* PROVIDED PASSAGE:
True Value

Santa Fe enters another year of inequality in property taxes

The Santa Fe County Assessor's Office closed at noon on Good Friday, but even a shortened schedule and the beginning of Easter weekend didn't stop the steady stream of disgruntled property owners filling the office's lobby.


Almost without exception, they were incensed at the assessor's office for assessing their lands and houses at ever-higher values. It seems counterintuitive. Santa Fe's real estate market is hardly booming: According to the Santa Fe Association of Realtors, home sales are down, and the average time a home spends on the market is up.


The emotions ranged from shock and anger to frustration and confusion—but for Lola Moonfrog, this year's round of valuations is just another bout in a half-decade battle with the assessor's office.


In 1990, Moonfrog bought 10 acres of wooded property on the northeastern edge of Santa Fe, across from Ten Thousand Waves on Hyde Park Road.


Until recently, Moonfrog lived in a house there, built before the county passed its ordinance banning the construction of homes on steep hillsides.


In 1991—the oldest records available on the assessor's office computer system—the five acres of land under Moonfrog's house were valued at $50,000 all together. Moonfrog bought the land as a single 10-acre parcel, but it was later split into two five-acre tracts. Records for the other five acres don't show up until 2003, when their total value is listed as $125,000—21/2 times the amount of the adjacent parcel underneath Moonfrog's house.

* TO DO:
1/ According to the article on Santa Fe property taxes, in what year did Lola Moonfrog buy her 10 acres of wooded property?
2/ Extend the article on Santa Fe property taxes, beginning right after its final sentence.
The records that come after the article on Santa Fe property taxes are unrelated to it.

* DATA:
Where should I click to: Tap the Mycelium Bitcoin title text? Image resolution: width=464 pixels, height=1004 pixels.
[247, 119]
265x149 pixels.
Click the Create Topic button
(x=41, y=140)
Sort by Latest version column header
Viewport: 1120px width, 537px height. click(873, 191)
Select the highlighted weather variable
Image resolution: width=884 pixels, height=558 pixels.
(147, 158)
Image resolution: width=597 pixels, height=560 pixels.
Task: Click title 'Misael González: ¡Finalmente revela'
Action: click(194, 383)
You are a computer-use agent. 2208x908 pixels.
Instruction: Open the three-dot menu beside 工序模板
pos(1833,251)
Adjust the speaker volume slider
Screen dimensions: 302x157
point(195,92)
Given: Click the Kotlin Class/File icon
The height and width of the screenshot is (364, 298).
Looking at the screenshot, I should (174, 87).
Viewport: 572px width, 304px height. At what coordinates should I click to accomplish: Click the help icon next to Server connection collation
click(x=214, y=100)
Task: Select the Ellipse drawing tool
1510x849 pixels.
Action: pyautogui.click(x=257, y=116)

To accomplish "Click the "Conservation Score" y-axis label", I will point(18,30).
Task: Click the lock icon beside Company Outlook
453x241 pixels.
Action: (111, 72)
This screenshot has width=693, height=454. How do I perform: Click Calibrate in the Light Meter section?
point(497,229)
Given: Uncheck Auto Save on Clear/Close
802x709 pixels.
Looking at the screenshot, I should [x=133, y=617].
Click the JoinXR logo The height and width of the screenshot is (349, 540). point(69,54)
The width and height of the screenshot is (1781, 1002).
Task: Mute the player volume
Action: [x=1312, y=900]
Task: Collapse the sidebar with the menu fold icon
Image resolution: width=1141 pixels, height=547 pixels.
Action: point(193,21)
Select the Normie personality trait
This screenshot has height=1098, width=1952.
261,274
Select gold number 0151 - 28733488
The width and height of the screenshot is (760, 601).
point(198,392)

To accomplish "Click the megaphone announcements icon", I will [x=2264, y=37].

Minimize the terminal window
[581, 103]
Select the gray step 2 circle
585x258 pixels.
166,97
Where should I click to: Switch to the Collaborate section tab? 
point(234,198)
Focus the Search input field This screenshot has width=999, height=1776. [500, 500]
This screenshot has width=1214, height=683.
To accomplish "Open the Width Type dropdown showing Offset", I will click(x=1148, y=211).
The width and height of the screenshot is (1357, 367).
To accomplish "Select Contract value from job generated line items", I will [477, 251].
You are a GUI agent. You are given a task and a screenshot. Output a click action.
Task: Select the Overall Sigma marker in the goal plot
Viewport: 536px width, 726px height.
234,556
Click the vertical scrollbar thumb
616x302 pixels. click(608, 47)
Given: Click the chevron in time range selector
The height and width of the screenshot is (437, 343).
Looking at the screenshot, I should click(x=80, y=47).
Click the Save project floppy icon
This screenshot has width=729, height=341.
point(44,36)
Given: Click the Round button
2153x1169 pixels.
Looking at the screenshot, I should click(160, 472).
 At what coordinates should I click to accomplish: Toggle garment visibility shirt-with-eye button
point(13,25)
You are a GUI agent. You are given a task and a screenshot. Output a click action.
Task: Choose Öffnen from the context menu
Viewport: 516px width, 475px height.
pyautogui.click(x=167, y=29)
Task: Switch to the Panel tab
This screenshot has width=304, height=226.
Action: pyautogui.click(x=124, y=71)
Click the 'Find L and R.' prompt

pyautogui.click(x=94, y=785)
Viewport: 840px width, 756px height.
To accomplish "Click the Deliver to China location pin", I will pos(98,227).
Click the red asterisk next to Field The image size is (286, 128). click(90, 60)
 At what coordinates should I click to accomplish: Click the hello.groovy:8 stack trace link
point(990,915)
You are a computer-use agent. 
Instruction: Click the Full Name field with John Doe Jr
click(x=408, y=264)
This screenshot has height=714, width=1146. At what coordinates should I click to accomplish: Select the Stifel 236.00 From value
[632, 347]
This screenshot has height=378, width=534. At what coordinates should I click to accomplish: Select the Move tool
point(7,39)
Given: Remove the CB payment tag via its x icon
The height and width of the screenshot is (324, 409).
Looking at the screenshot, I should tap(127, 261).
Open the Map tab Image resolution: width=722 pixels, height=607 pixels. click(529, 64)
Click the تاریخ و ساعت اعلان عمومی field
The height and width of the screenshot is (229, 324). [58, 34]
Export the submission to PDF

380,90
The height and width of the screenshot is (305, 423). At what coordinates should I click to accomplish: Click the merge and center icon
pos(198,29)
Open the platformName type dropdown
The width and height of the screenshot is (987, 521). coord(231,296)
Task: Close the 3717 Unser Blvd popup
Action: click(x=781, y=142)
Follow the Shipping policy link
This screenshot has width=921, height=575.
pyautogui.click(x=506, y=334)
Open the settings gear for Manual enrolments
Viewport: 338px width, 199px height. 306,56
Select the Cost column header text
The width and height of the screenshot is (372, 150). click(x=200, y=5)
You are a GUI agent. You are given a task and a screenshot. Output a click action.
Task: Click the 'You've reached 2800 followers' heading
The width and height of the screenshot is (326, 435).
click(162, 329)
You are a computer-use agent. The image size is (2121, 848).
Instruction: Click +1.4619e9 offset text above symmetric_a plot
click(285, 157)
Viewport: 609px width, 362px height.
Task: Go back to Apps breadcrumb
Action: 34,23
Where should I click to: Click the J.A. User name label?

* EXPECTED OUTPUTS:
1/ 1990

2/
Moonfrog says she didn’t notice the disparity until after 2004, when the value of the vacant parcel suddenly skyrocketed, increasing from $125,000 to $375,000 in a single year.


"There's no way it should be valued that way because it's a lot of hardscrabble rock and thick forest, and no good place to build a house," Moonfrog tells SFR.


So with the help of real estate lawyer Walter Schliemann, Moonfrog began what would turn into years of protests against the assessor's office.


"I wasn't trying to get special favors," Moonfrog says. "I was trying to get something that was in line with the other [land] around there and that was reasonable according to what that land is like."


SFR examined hundreds of current and historic property valuation records and real estate listings for this story, selecting three neighborhoods to serve as case studies. In Moonfrog's Hyde Park neighborhood, values of comparable properties vary widely, ranging from less than $100,000 to more than half a million. In many cases, they're lower than current real estate listings—and many haven't been adjusted since the 1990s.


Other neighborhoods have seen steady increases in valuation—at least since 2008. Along Jemez Road, which connects Agua Fria Street to Airport Road in the southwestern part of the city, much cheaper houses on much smaller lots have seen their property values increase, almost without exception, by 3 percent each year—the maximum allowable amount, according to a 2001 state law.


In one extreme case, a 7.4-acre tract of land near Moonfrog's property in Hyde Park is valued at just $74,060—the same as it was worth in 1991. That's less than a half-acre of vacant land on Jemez Road, which goes for $80,000.


"Property tax values seem to be all over the place," SFAR President JoAnne Vigil Coppler tells SFR. Coppler says she receives complaints from first-time homeowners who bought property before the housing market crashed.


In some cases, Coppler says, "The valuations sometimes exceed what they paid, so their taxes are too high."

Coppler says that, in part, the inequity occurs because the assessor’s office is struggling to keep up with changes in the housing market. Last June, when SFR

on the unexplained jump in affordable housing valuations around the city, Santa Fe County Assessor Domingo Martinez explained that the transition to a new computer system limited his ability to accurately update existing valuations and move new properties onto the tax rolls.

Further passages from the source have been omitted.